New speakers include
Annette Reynolds, a long-time Bahá’í from South Carolina, an author, and a former Auxiliary Board member; author
Greg Dahl, an economist with the International Monetary Fund for many years;
Houshmand Badee, another economist and author;
Jena Khododad, the daughter of a Hand of the Cause of God;
Augusto Lopez-Claros, the director of Global Indicators Group at the World Bank Group;
Susan Maneck, Wilmette Institute Faculty and an Assistant Professor in the History and Philosophy Department of Jackson State University in Mississippi ;
Louise Profeit-LeBlanc, raised in the Nacho Nyak Dun First Nation (First Nation of the Big River People) in the Yukon, a keeper of stories of her people, and co-founder of the Yukon International Storytelling Festival; and
Paul Hanley, Wilmette Institute faculty and an author of many articles and several books, including
Eleven. All Wilmette Institute’s Web Talks are free and open to the public, but they require you to sign up in advance. Check “Web Talks/Webinars” in this issue; or watch for flyers and announcements; or keep checking
http://wilmetteinstitute.org, and then clicking on “Web Talks.” The Web Talks use a system that transmits audio and video of the speakers and the PowerPoint slides that speakers generally use.
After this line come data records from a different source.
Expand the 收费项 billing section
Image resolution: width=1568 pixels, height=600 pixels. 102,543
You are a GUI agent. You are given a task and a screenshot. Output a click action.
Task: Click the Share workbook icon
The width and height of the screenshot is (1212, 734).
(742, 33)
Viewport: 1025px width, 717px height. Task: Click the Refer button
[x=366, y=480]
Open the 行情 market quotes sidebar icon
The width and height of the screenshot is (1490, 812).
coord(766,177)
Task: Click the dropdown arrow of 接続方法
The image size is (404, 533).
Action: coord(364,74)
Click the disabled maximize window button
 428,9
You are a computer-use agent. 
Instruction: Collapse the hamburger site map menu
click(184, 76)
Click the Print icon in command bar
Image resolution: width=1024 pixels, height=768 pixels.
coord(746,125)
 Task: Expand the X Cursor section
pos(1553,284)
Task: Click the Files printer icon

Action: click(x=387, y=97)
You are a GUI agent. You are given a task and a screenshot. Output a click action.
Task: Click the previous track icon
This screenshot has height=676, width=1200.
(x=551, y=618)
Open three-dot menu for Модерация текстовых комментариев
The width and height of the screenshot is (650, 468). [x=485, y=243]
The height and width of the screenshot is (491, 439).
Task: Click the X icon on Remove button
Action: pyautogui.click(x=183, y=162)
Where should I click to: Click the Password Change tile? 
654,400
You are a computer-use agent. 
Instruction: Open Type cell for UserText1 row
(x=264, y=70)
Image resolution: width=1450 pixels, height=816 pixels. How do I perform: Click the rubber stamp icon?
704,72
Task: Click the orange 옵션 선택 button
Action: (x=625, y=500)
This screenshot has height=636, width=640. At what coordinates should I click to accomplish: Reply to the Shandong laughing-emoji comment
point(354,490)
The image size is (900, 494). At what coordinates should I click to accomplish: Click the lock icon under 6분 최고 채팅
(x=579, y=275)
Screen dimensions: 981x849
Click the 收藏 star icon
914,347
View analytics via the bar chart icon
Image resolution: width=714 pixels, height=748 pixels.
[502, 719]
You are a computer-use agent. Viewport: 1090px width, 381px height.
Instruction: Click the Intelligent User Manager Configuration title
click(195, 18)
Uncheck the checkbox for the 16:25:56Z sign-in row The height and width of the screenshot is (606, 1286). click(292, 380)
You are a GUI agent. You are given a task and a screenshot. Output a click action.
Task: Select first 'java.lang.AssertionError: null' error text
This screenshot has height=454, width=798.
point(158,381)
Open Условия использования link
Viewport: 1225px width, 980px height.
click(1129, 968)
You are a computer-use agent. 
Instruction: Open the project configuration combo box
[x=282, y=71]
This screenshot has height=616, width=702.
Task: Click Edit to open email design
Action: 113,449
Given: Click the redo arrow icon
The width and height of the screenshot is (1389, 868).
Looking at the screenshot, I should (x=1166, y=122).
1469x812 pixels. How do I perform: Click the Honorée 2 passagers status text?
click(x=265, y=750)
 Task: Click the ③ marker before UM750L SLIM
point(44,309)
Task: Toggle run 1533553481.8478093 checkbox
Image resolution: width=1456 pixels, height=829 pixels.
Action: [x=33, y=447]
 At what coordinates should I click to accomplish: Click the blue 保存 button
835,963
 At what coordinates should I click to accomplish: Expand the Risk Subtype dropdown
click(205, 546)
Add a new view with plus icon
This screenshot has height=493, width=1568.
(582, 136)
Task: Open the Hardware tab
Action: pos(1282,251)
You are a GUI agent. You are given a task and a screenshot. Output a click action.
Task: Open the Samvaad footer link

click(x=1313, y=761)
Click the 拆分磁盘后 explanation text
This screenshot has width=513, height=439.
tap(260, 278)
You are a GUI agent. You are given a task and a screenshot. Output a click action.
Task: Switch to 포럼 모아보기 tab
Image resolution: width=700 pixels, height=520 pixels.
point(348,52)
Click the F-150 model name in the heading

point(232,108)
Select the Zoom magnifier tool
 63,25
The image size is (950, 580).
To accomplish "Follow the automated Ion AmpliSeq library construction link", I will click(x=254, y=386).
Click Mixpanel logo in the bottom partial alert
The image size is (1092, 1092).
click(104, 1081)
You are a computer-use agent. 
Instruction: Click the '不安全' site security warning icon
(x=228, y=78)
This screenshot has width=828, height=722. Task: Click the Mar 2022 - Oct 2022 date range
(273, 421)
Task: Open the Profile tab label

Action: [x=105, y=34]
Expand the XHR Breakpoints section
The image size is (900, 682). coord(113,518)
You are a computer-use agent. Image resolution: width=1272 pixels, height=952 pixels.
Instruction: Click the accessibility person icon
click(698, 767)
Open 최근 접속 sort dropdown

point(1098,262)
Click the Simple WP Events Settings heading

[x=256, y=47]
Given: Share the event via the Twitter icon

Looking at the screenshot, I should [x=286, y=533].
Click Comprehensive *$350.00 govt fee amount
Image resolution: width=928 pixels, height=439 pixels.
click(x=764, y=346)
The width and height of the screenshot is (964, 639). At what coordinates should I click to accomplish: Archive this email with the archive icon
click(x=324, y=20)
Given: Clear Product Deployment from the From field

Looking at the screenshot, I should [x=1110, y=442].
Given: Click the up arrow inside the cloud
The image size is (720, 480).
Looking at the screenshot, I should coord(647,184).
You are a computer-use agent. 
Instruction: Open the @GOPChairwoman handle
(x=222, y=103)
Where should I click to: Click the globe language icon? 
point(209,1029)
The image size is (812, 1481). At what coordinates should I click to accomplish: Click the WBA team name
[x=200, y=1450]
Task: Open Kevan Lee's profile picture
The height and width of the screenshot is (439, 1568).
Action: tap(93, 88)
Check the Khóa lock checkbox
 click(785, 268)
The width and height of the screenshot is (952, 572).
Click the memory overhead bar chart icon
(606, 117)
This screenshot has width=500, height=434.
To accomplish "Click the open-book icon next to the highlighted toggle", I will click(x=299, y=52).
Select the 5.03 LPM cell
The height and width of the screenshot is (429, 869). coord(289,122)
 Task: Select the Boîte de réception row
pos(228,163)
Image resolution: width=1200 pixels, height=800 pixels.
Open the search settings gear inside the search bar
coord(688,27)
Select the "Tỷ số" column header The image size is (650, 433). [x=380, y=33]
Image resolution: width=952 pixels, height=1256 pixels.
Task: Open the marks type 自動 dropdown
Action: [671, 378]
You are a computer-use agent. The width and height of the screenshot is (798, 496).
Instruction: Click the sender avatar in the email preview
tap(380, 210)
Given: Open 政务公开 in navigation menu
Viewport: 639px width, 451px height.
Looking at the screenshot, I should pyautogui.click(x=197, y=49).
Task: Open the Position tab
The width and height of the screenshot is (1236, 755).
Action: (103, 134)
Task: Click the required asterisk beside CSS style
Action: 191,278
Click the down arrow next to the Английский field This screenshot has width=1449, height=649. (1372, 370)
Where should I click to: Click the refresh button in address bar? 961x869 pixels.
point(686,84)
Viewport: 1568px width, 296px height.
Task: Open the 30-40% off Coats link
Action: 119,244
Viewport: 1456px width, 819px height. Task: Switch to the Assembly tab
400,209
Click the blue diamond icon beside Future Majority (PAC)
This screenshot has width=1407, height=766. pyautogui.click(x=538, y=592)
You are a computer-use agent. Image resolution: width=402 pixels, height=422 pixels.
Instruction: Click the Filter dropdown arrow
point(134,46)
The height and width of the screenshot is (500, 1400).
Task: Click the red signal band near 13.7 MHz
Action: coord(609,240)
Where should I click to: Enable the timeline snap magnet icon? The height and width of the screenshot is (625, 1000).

Audience members listening to the live broadcast can comment on the talks and ask questions by typing them into a “chat” box. Anyone viewing the talk at a later date will hear the questions and answers from the live broadcast. The talks are held on
Sundays at 2 p.m. Eastern Time (11 a.m. PT; 7 p.m. in the UK.; 8 p.m. in Western Europe). After a live Web Talk is given, it is generally posted on the Wilmette Institute’s
YouTube channel, usually within 24 hours, where you can access the Web Talks from 2015 and 2016. The Institute will upload 2017 Web Talks as they are given.